This exercise asks for the entries below to be printed exactly.
(SOURCE INFORMATION)
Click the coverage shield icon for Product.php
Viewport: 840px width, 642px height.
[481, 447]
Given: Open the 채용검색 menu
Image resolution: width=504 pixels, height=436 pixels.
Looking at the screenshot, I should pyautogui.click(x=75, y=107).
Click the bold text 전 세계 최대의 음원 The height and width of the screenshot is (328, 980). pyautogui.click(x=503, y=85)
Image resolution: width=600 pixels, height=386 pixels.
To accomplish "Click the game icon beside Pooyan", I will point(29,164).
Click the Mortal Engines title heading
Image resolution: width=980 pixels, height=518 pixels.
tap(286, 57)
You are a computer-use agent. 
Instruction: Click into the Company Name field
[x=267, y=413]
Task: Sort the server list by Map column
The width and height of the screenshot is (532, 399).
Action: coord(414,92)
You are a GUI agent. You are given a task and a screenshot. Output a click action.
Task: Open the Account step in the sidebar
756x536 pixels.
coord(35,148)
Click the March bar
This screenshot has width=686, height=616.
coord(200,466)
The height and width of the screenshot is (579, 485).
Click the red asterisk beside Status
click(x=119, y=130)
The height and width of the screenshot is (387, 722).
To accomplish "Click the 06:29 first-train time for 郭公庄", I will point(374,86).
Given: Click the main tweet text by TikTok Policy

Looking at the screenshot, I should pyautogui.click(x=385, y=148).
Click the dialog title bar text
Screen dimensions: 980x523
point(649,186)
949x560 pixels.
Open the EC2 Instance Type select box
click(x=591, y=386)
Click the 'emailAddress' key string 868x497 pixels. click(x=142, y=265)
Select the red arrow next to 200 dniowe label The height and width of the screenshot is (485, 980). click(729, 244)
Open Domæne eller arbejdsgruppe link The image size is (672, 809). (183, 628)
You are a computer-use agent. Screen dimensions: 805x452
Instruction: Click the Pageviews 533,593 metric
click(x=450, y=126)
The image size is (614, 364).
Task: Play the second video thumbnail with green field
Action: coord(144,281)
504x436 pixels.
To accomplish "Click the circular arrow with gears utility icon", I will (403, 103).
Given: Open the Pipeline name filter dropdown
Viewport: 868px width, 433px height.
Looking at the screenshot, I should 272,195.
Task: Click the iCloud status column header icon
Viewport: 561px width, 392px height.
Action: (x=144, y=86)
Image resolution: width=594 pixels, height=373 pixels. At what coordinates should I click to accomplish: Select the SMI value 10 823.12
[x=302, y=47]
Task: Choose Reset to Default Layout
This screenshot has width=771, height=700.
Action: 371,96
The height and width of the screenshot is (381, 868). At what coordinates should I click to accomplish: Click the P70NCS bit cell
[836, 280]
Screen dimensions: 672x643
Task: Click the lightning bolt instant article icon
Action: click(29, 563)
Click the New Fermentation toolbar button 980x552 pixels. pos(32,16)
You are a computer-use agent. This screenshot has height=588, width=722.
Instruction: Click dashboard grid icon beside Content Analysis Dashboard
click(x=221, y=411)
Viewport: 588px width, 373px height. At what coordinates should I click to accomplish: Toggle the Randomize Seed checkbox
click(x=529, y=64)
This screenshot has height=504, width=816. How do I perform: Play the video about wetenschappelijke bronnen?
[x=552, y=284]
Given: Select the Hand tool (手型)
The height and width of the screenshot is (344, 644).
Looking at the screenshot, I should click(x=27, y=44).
(End SOURCE INFORMATION)
◆ SOLVED EXERCISE:
Click the coverage shield icon for Product.php
Viewport: 840px width, 642px height.
[481, 447]
Given: Open the 채용검색 menu
Image resolution: width=504 pixels, height=436 pixels.
Looking at the screenshot, I should pyautogui.click(x=75, y=107).
Click the bold text 전 세계 최대의 음원 The height and width of the screenshot is (328, 980). pyautogui.click(x=503, y=85)
Image resolution: width=600 pixels, height=386 pixels.
To accomplish "Click the game icon beside Pooyan", I will point(29,164).
Click the Mortal Engines title heading
Image resolution: width=980 pixels, height=518 pixels.
tap(286, 57)
You are a computer-use agent. 
Instruction: Click into the Company Name field
[x=267, y=413]
Task: Sort the server list by Map column
The width and height of the screenshot is (532, 399).
Action: coord(414,92)
You are a GUI agent. You are given a task and a screenshot. Output a click action.
Task: Open the Account step in the sidebar
756x536 pixels.
coord(35,148)
Click the March bar
This screenshot has width=686, height=616.
coord(200,466)
The height and width of the screenshot is (579, 485).
Click the red asterisk beside Status
click(x=119, y=130)
The height and width of the screenshot is (387, 722).
To accomplish "Click the 06:29 first-train time for 郭公庄", I will point(374,86).
Given: Click the main tweet text by TikTok Policy

Looking at the screenshot, I should pyautogui.click(x=385, y=148).
Click the dialog title bar text
Screen dimensions: 980x523
point(649,186)
949x560 pixels.
Open the EC2 Instance Type select box
click(x=591, y=386)
Click the 'emailAddress' key string 868x497 pixels. click(x=142, y=265)
Select the red arrow next to 200 dniowe label The height and width of the screenshot is (485, 980). click(729, 244)
Open Domæne eller arbejdsgruppe link The image size is (672, 809). (183, 628)
You are a computer-use agent. Screen dimensions: 805x452
Instruction: Click the Pageviews 533,593 metric
click(x=450, y=126)
The image size is (614, 364).
Task: Play the second video thumbnail with green field
Action: coord(144,281)
504x436 pixels.
To accomplish "Click the circular arrow with gears utility icon", I will (403, 103).
Given: Open the Pipeline name filter dropdown
Viewport: 868px width, 433px height.
Looking at the screenshot, I should 272,195.
Task: Click the iCloud status column header icon
Viewport: 561px width, 392px height.
Action: (x=144, y=86)
Image resolution: width=594 pixels, height=373 pixels. At what coordinates should I click to accomplish: Select the SMI value 10 823.12
[x=302, y=47]
Task: Choose Reset to Default Layout
This screenshot has width=771, height=700.
Action: 371,96
The height and width of the screenshot is (381, 868). At what coordinates should I click to accomplish: Click the P70NCS bit cell
[836, 280]
Screen dimensions: 672x643
Task: Click the lightning bolt instant article icon
Action: click(29, 563)
Click the New Fermentation toolbar button 980x552 pixels. pos(32,16)
You are a computer-use agent. This screenshot has height=588, width=722.
Instruction: Click dashboard grid icon beside Content Analysis Dashboard
click(x=221, y=411)
Viewport: 588px width, 373px height. At what coordinates should I click to accomplish: Toggle the Randomize Seed checkbox
click(x=529, y=64)
This screenshot has height=504, width=816. How do I perform: Play the video about wetenschappelijke bronnen?
[x=552, y=284]
Given: Select the Hand tool (手型)
The height and width of the screenshot is (344, 644).
Looking at the screenshot, I should click(x=27, y=44).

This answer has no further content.